Roma, mercoledì 27 luglio 2011 – Lo scorso 20 luglio moriva nella sua casa di Londra, in seguito ad una breve malattia ed all’età di 88 anni, il pittore realista Lucian Freud. E questo a poco meno di un mese dalla scomparsa di un altro grande pittore, l’astrattista e non figurativo, Cy Twombly. La morte Lucian Freud è stata comunicata solo in un secondo momento dal suo gallerista ed agente di New York, William Acquavella, che ha scelto per divulgare la notizia il New York Times.

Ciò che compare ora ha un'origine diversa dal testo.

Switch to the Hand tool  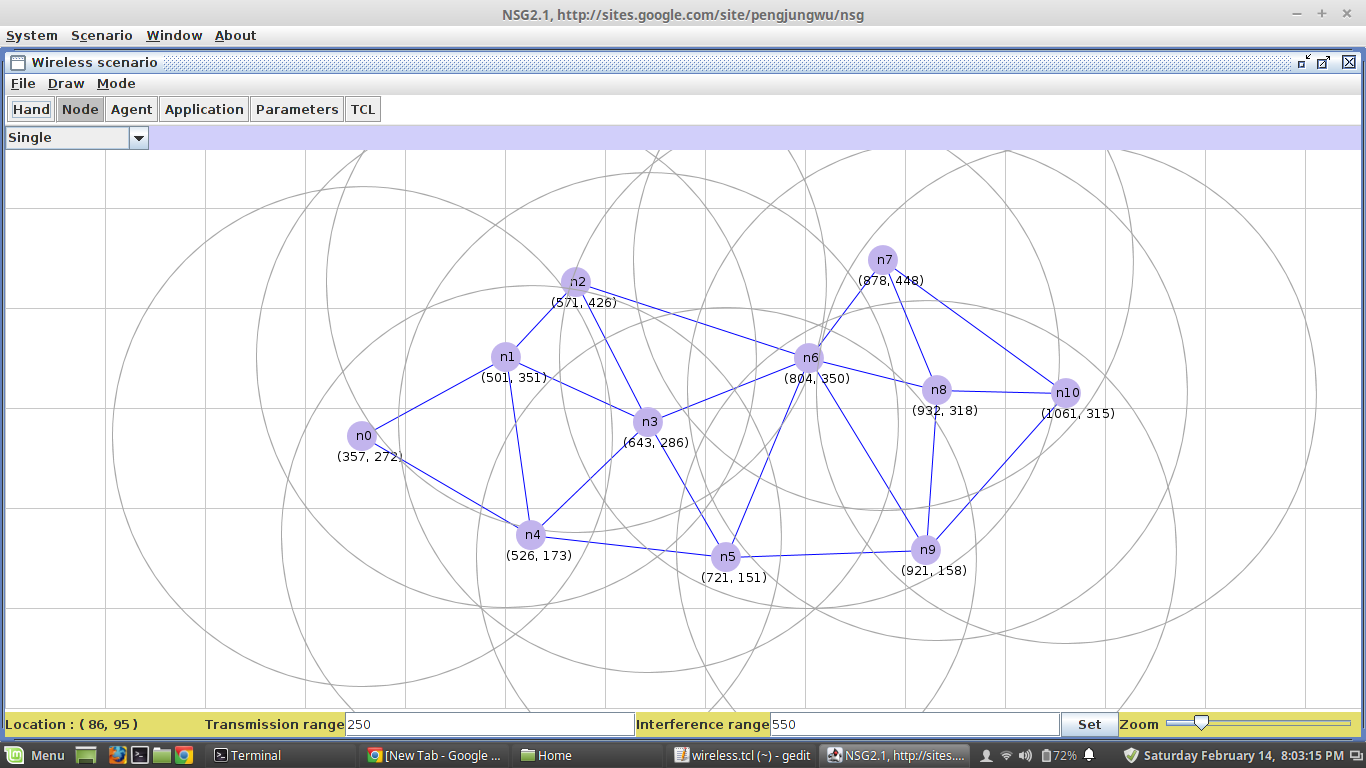coord(30,109)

“Voglio che la pittura sia carne”, era il motto dell’artista. Lo diceva lui stesso. E le sue parole si trasformavano in materia nei suoi dipinti: la crudezza dei particolari, la graffiante colorazione che dal reale sfiorava quasi l’irrazionalità della forza del vero. Un tratto deciso, espressionistico e di facile attribuzione. Uno spirito passionale, nella pittura, così come nella vita: forse esagerando, si dice che l’artista avesse avuto circa quaranta figli da numerose amanti. “Quello che mi interessa veramente nelle persone è il loro aspetto animale”, aveva più volte affermato. E infatti, nei suoi quadri compaiono molti animali, che affiancava a persone umane, in genere i suoi cari, amici o figli.

L’artista dei nudi e dei ritratti si era affermato fin da giovane, ottenendo la sua prima personale già nel 1944. E Rappresentando, nel 1951 la Gran Bretagna alla XXVII Biennale di Venezia affiancato da Francis Bacon (collega, amico, amante) e Ben Nicholson. I suoi dipinti sono giunti a costare cifre esorbitanti (‘Benefits supervisor sleeping’ del 1995 è stato acquistato nel maggio 2008 da Christie’s per circa 34 milioni di dollari, prezzo record per un quadro di artista vivente). La sua ultima grande mostra e’ stata allestita nella primavera dello scorso anno al Centre Pompidou di Parigi e per il 2012 è prevista una sua grande retrospettiva nella capitale britannica in occasione delle Olimpiadi londinesi.

“Ha vissuto per la pittura e ha dipinto fino all’ultimo giorno della sua vita, tenendosi lontano dal rumore dell’arte mondiale”, ha dichiarato Acquavella. “Quando era con gli altri era umile, affettuoso ma anche arguto”, ha precisato. E ancora il direttore della Tate Gallery, Nicholas Serota: “La vitalità dei nudi, l’intensità delle nature morte e la presenza dei suoi ritratti di familiari e amici sono la garanzia che Lucian Freud occupa un luogo unico nel pantheon del tardo 20 ° secolo”. Un ultimo addio ad un pittore che ha saputo fare della sua arte, un’arte per tutti.